The initial development of our maintenance risk methodology was based on the premise that capital is deployed to reduce total unavailability. That premise is sound for base-load power plants, whose spark spread allows them to participate in the market most of the time.
For intermediate or peaking plants, the methodology holds true using forced outage rate in lieu of EUF.
An additional use of maintenance risk involves capital rationing. If the generation organization is forced to reduce overall costs, is it better to cut all plants equally or cut proportionately with respect to maintenance risk and how it can be managed or incorporated? If existing practices have produced low cost and low unavailability, then funding for maintenance programs could likely be cut with less impact than cutting funding for high unavailability areas.

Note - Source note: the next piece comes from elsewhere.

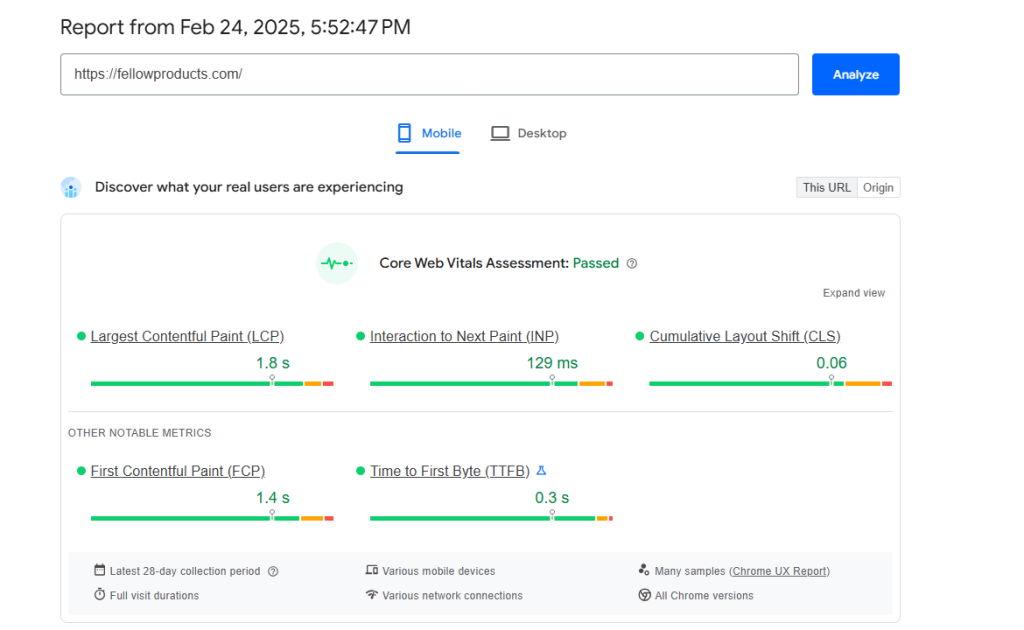This screenshot has width=1024, height=630.
Task: Click the Cumulative Layout Shift distribution bar
Action: point(769,383)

Maintenance risk is not complicated, yet its value is tremendous. In this regard, convincing engineers of its merits should be straightforward. As such, using maintenance risk facilitates the communication of the rationale, strategy and logistics of maintenance programs and improvements to all audiences throughout the organization. In a series of a few figures, managers can quickly step from plant to unit to major system to quickly identify opportunities for potential improvement in the context of their peers and in support of their actions.
The use of objective data is much more convincing than just a mandate to improve.